-------- Exercise text

Synthetic bone graft straight off the OR shelf
A biodegradable and synthetic bone graft material may one day be used to regenerate lost bone. The mastermind behind the innovation is Postdoctoral Researcher Kaarlo Paakinaho, who received the Young Researcher Award of Tekes’s Functional Materials Programme in December 2013.
Bone grafting procedures will become much easier as soon as a new biodegradable, synthetic bone material originating from TUT is ready to hit the market. The off-the-shelf material can be sculpted to fit the patient’s anatomy even during an operation.
One to four million surgical operations, in which one or several bone grafts are used, are carried out around the world each year. Bone grafts are performed to treat severe and complicated fractures, repair facial and cranial defects, and replace bone that is lost after the removal of a tumour.
“Bone grafts can be taken from the patient’s own bone or sourced from a tissue bank. They can also be made from synthetic ceramic materials. However, these conventional bone grafting techniques are associated with complications,” says Kaarlo Paakinaho, postdoctoral researcher in the Department of Electronics and Communications Engineering at TUT.
“Harvesting a bone graft from the patient’s own body requires surgery, and the available amount of bone may be limited. Bone obtained from a tissue bank is not only expensive to process, store and transport but also involves a risk of donor-derived disease transmission. Fragile synthetic ceramics break easily and cannot be shaped to fit the defect.”

----------------

Continue the article about the synthetic bone graft material, picking up right after its last paragraph. The data that comes next is separate material and has nothing to do with the article.

-------- Record excerpts

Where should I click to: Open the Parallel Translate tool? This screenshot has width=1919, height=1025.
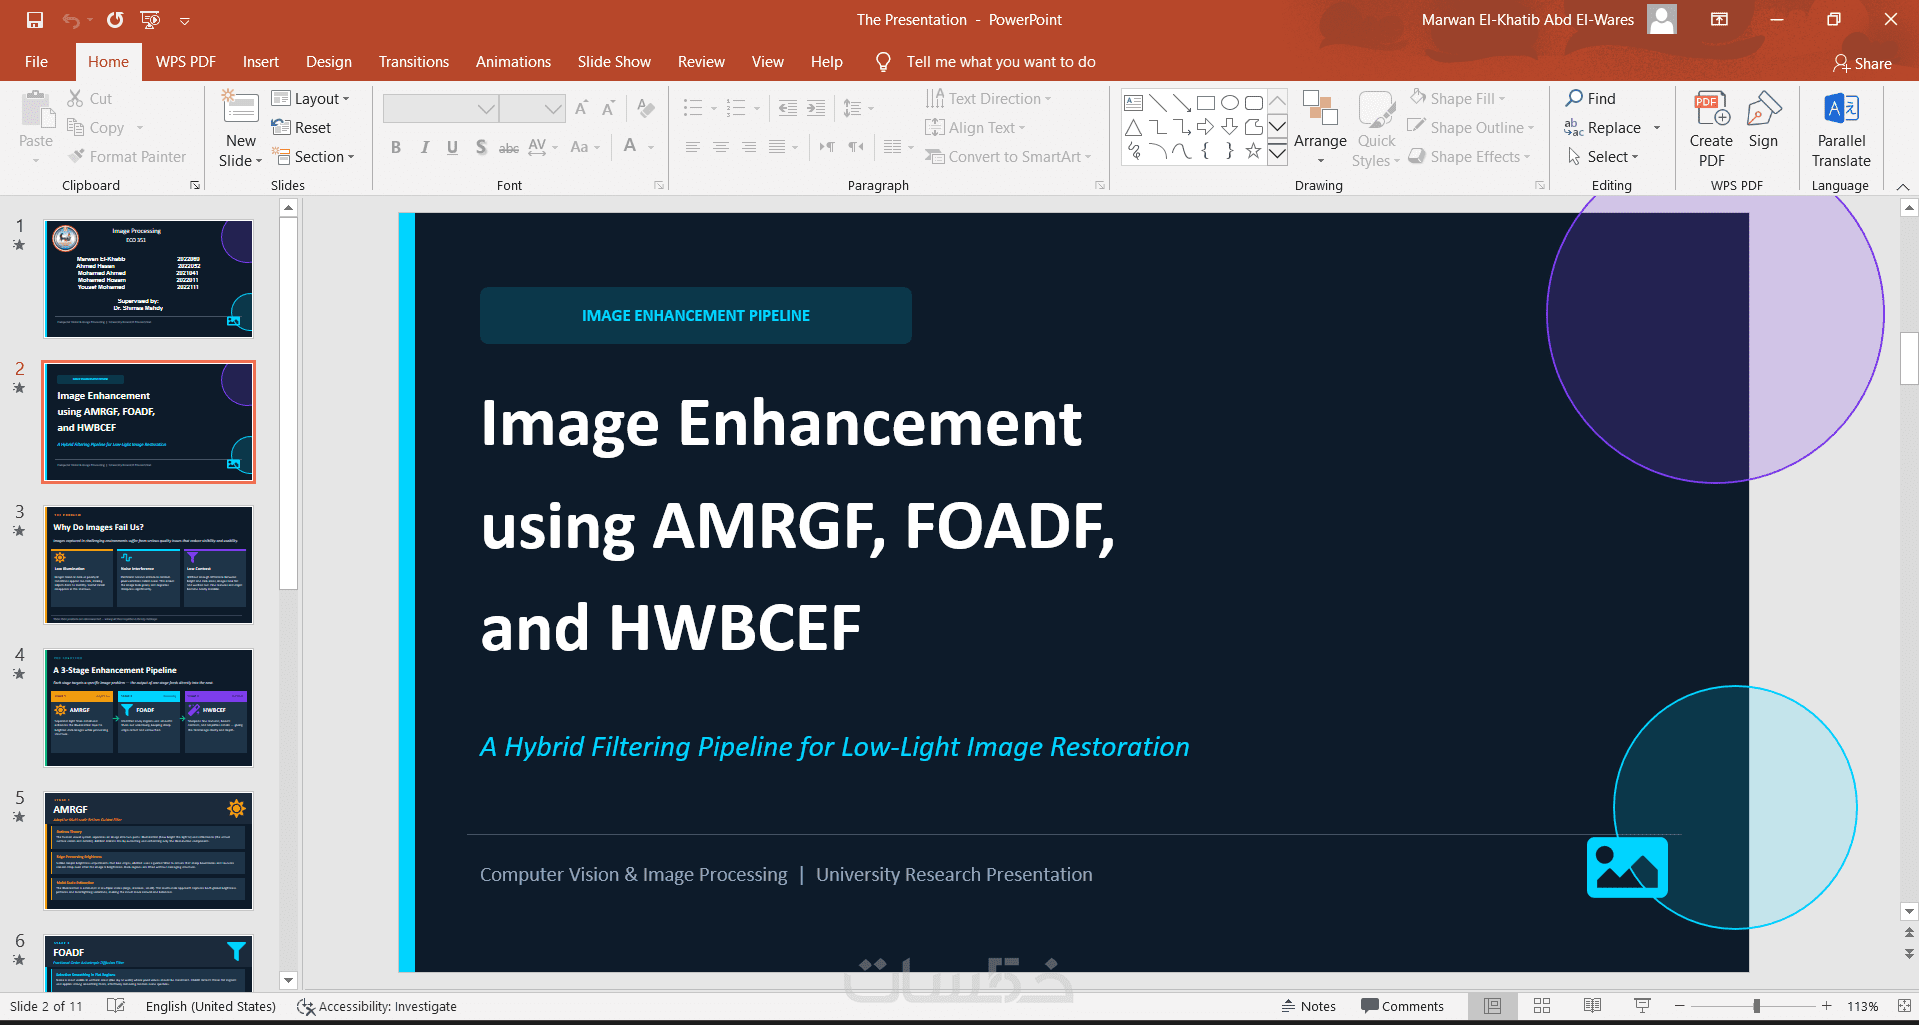[x=1841, y=130]
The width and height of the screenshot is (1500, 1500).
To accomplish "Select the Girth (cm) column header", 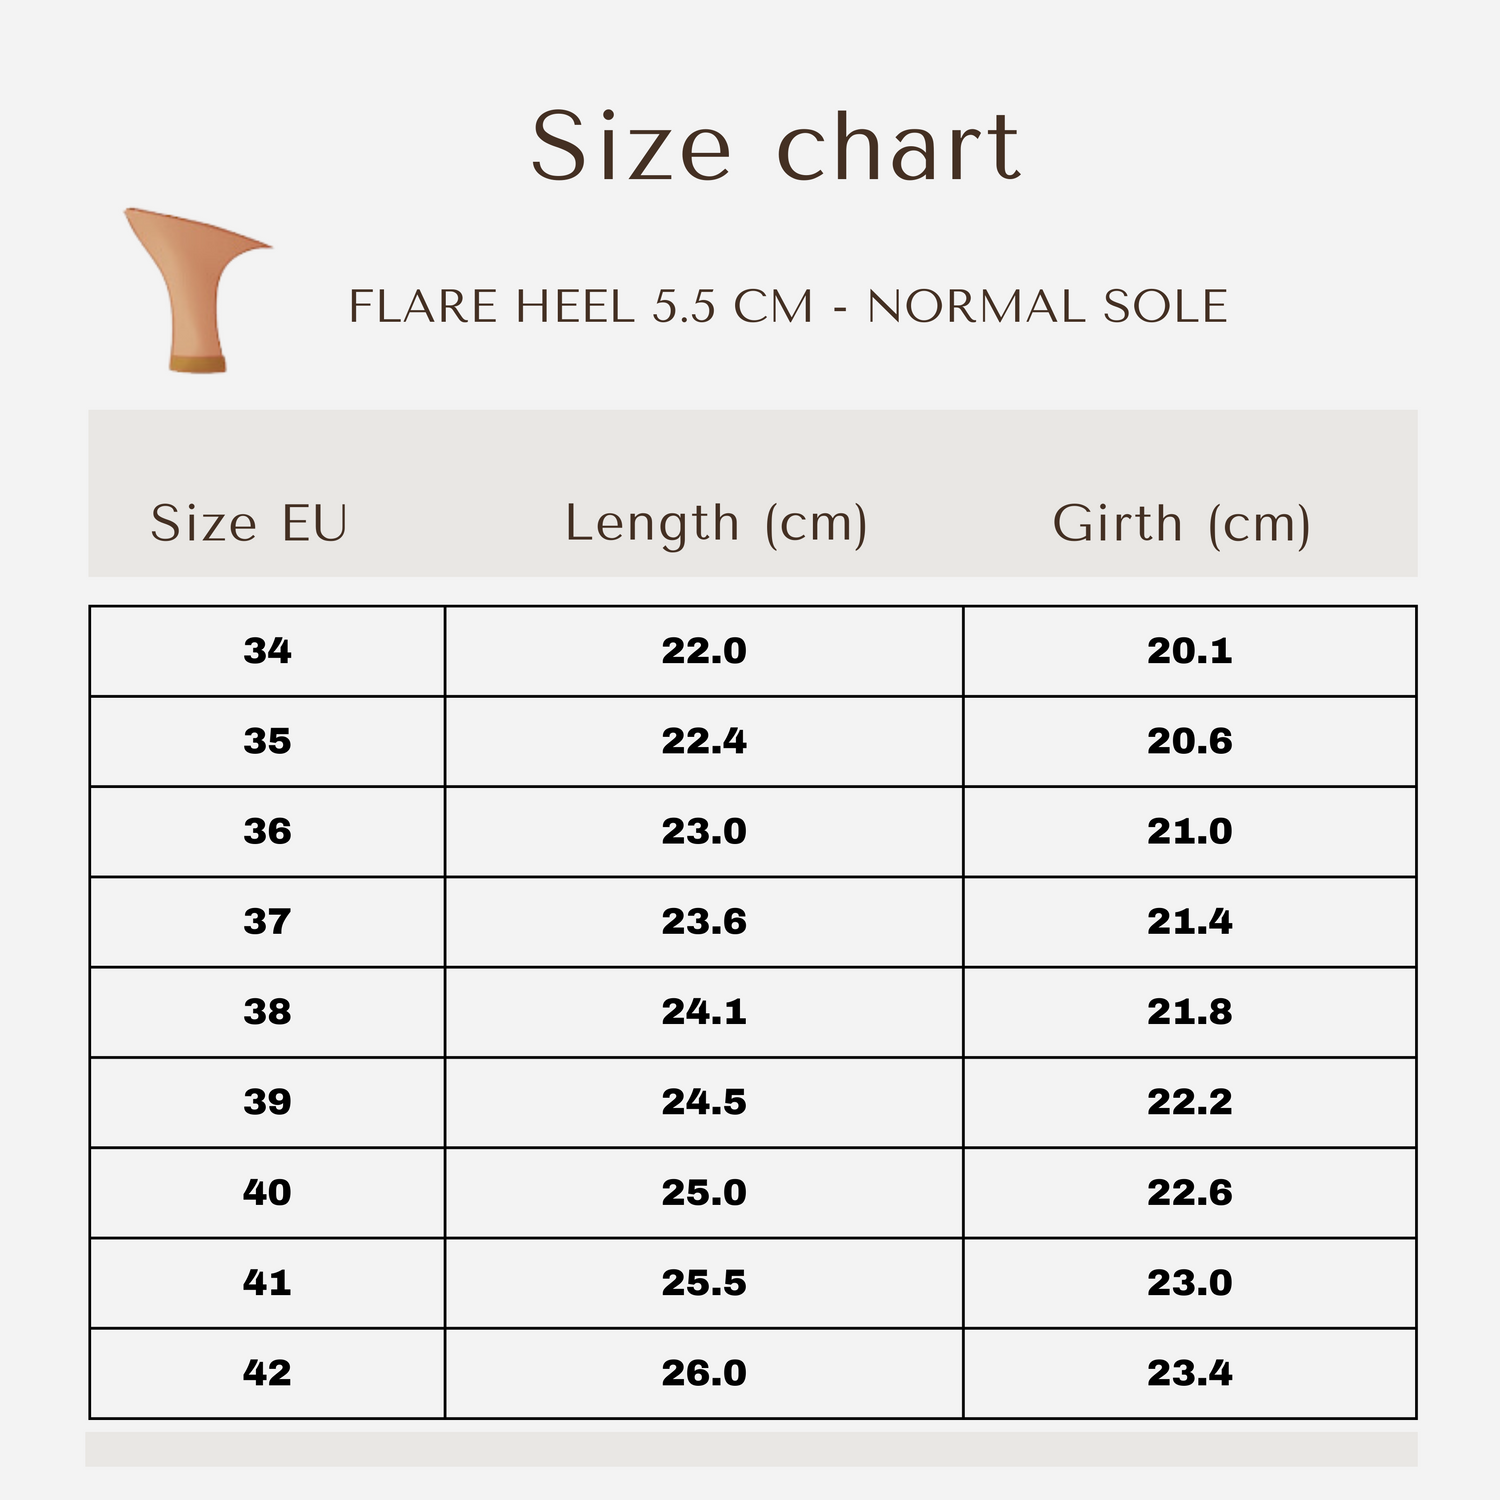I will pos(1181,523).
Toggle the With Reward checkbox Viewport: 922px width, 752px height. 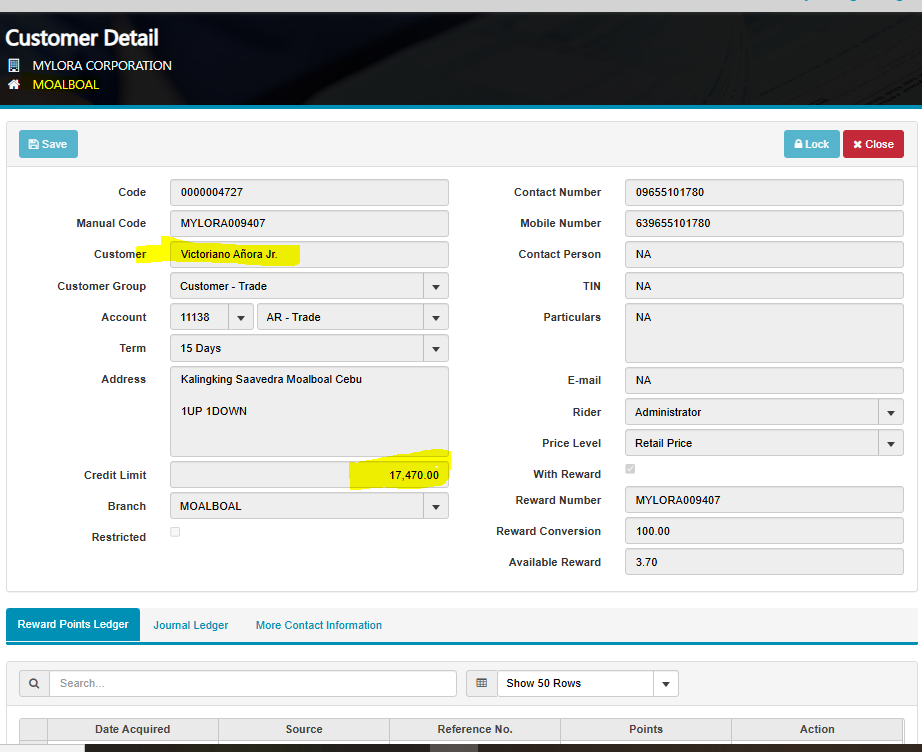point(630,469)
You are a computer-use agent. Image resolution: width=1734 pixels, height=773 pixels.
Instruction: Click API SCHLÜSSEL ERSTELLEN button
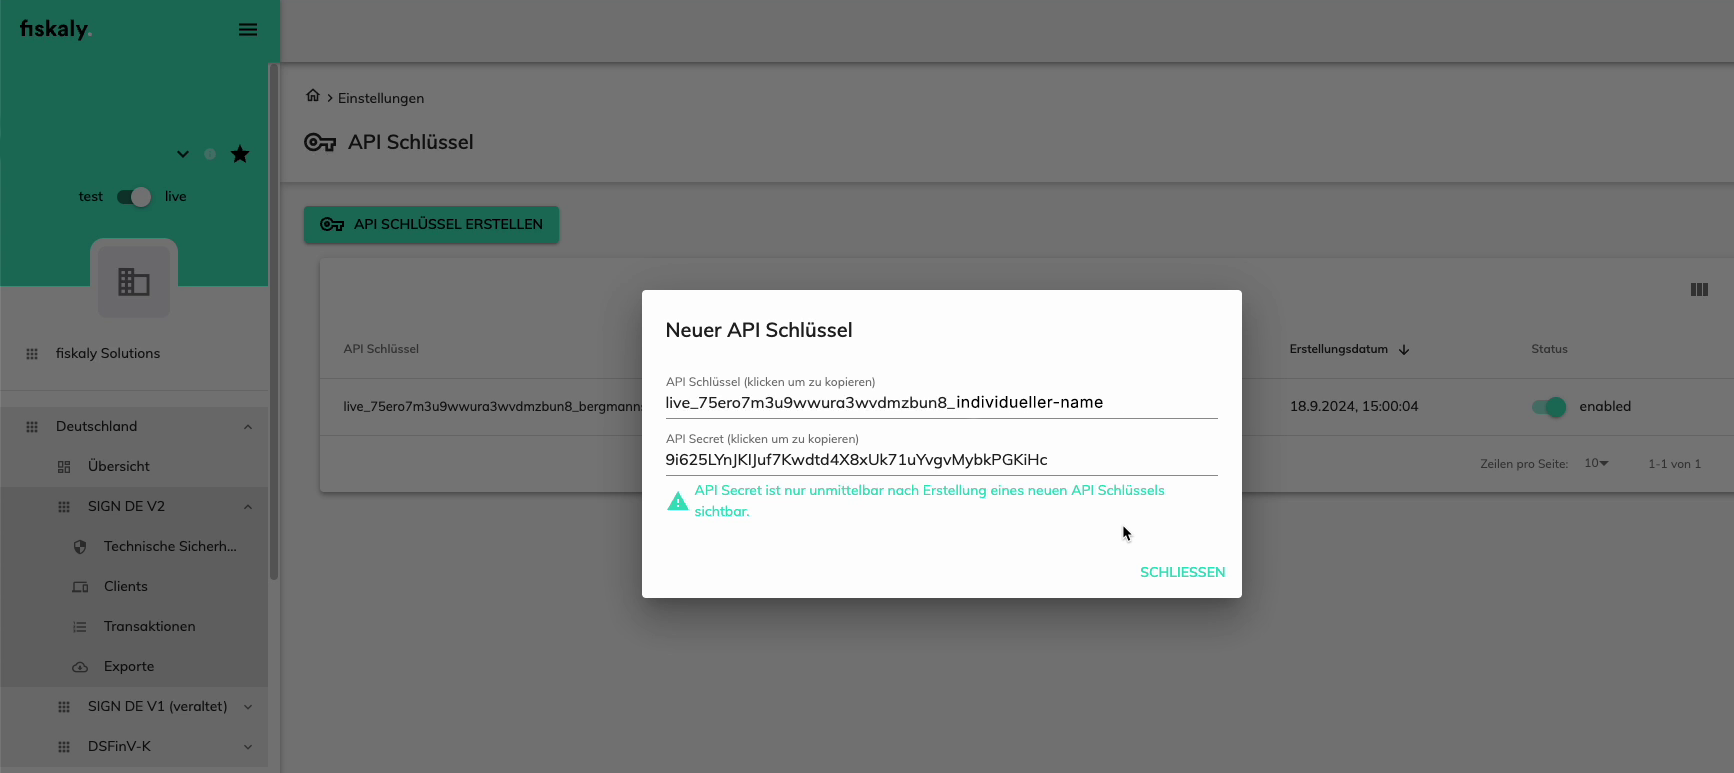coord(431,225)
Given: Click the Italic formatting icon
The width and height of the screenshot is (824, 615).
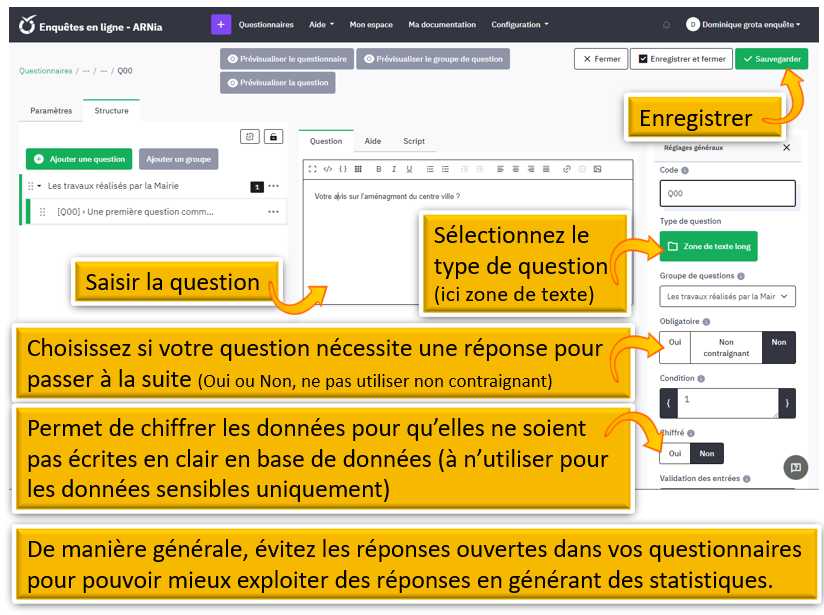Looking at the screenshot, I should tap(394, 169).
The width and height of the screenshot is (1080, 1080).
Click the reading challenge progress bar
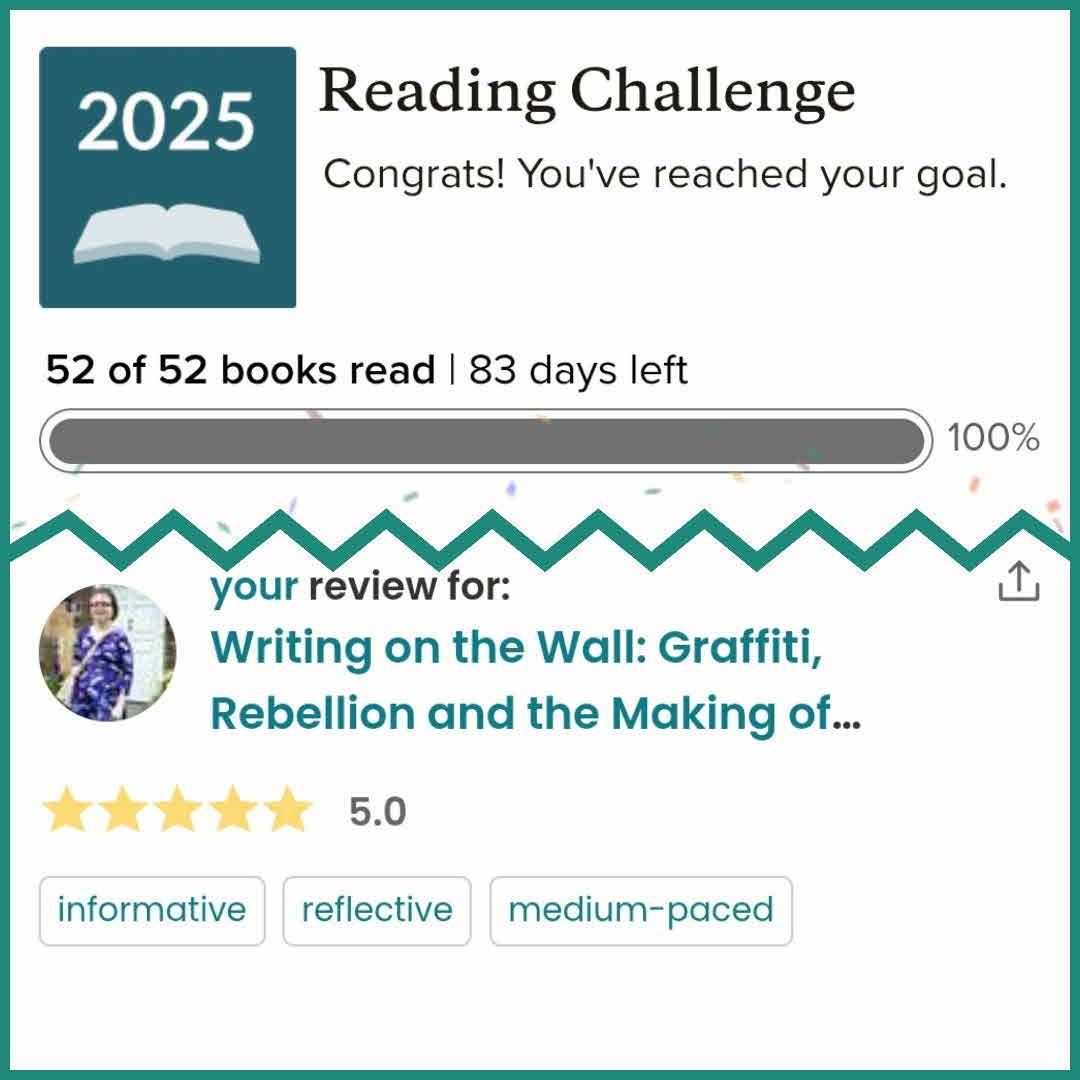tap(486, 441)
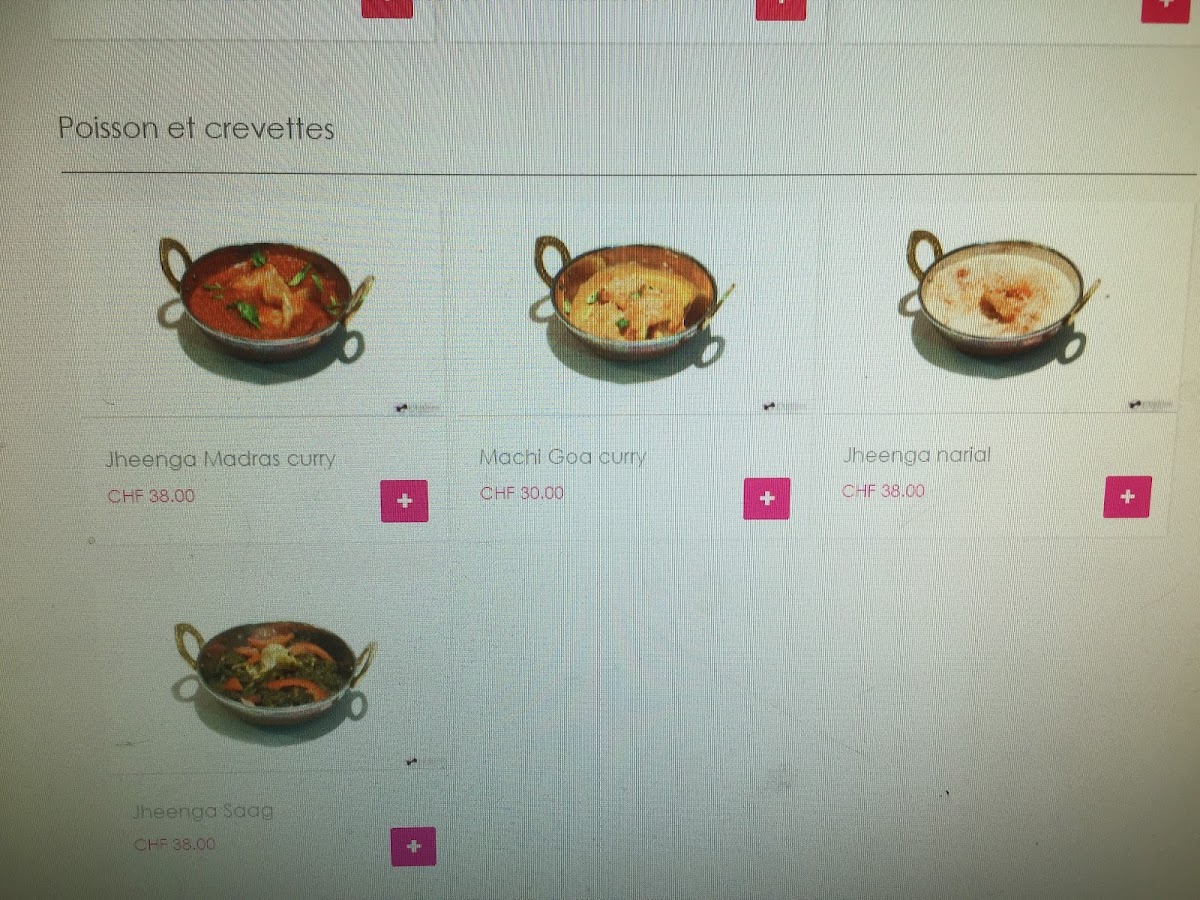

----------------

### Exercise result
Composite material promotes bone growth
Paakinaho has been developing a synthetic composite material that induces the body to form new bone since 2011. The material guides the growth of new bone and gradually dissolves inside the body.
As the material is porous and can be bent, cut with scissors and carved with a knife, surgeons can easily customize the bone graft to fit each patient’s unique anatomy. The composite material is made by combining lactide-based polymer with bioactive ceramics.
“Bone grafting procedures become easier and faster. The long shelf-life, low cost and malleability of the composite material will make bone grafting a viable treatment option for a growing number of patients. In addition, the material enables a minimally invasive approach to bone grafting, which may reduce the risk of complications among patients. Surgeons can also choose to use the material in combination with existing implants,” Paakinaho says.
The major advantages to patients are that the composite material is readily available and eliminates the need for a second surgery to harvest bone from the patient’s body.
The material was developed during the Structural Composite for Tissues (KURKO) project funded under the Functional Materials Programme of the Finnish Funding Agency for Technology and Innovation Tekes. The project ended in August 2014.
Idea grows into a business
Tekes and TUT have launched a new three-year Kurko-BoneApps (Kurko-Bone applications) project to prepare the synthetic bone material for market entry. The project partners are exploring different commercial opportunities and business models and tying up all the loose ends. Paakinaho serves as the project manager.
“Our goal is to develop an affordable and sterile synthetic bone material that accommodates individual patient anatomy, can be shipped by mail, is readily available and does not require hospitals to maintain any expensive refrigeration systems.”
The Kurko-BoneApps project is carried out in collaboration between BioMediTech, a multidisciplinary institute for life sciences and medical technology that brings together researchers from Tampere University of Technology and the University of Tampere, and the University of Helsinki.